_Stored items:_
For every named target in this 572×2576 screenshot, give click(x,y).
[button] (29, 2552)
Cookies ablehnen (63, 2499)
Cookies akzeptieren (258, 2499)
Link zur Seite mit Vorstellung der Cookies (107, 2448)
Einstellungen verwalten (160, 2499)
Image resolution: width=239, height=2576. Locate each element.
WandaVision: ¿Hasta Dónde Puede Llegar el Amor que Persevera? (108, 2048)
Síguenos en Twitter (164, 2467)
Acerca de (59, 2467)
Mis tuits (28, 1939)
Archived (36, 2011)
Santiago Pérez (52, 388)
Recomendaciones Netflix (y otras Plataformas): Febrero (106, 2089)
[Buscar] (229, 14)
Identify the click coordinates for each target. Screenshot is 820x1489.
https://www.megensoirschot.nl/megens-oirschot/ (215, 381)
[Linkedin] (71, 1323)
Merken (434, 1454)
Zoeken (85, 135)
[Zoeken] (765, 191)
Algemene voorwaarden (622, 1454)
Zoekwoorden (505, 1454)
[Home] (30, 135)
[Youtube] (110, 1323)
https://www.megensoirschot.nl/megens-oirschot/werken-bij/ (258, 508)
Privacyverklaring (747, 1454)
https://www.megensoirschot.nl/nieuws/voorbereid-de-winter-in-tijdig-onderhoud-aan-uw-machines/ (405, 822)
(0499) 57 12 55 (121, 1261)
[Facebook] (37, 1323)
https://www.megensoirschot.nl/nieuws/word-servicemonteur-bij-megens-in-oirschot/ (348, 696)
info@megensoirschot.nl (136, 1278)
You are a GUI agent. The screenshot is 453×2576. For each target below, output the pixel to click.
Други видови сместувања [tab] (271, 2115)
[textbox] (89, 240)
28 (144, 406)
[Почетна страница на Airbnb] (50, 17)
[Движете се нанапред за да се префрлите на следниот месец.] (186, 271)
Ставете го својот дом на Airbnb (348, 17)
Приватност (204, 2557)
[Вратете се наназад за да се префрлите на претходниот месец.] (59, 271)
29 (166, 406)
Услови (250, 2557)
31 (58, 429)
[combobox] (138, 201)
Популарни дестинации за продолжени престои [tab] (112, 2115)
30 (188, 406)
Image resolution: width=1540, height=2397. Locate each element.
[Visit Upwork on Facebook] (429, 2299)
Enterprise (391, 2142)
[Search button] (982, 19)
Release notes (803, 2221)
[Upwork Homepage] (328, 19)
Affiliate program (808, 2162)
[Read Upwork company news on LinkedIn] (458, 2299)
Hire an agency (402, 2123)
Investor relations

_ACTIVITY:_ Write out the lines above, starting at the line that contains "[Почетна страница на Airbnb] (50, 17)" and ending with the final line, and nothing else; copy them exactly.

_OUTPUT:_
[Почетна страница на Airbnb] (50, 17)
[Движете се нанапред за да се префрлите на следниот месец.] (186, 271)
Ставете го својот дом на Airbnb (348, 17)
Приватност (204, 2557)
[Вратете се наназад за да се префрлите на претходниот месец.] (59, 271)
29 (166, 406)
Услови (250, 2557)
31 (58, 429)
[combobox] (138, 201)
Популарни дестинации за продолжени престои [tab] (112, 2115)
30 (188, 406)
Image resolution: width=1540, height=2397. Locate each element.
[Visit Upwork on Facebook] (429, 2299)
Enterprise (391, 2142)
[Search button] (982, 19)
Release notes (803, 2221)
[Upwork Homepage] (328, 19)
Affiliate program (808, 2162)
[Read Upwork company news on LinkedIn] (458, 2299)
Hire an agency (402, 2123)
Investor relations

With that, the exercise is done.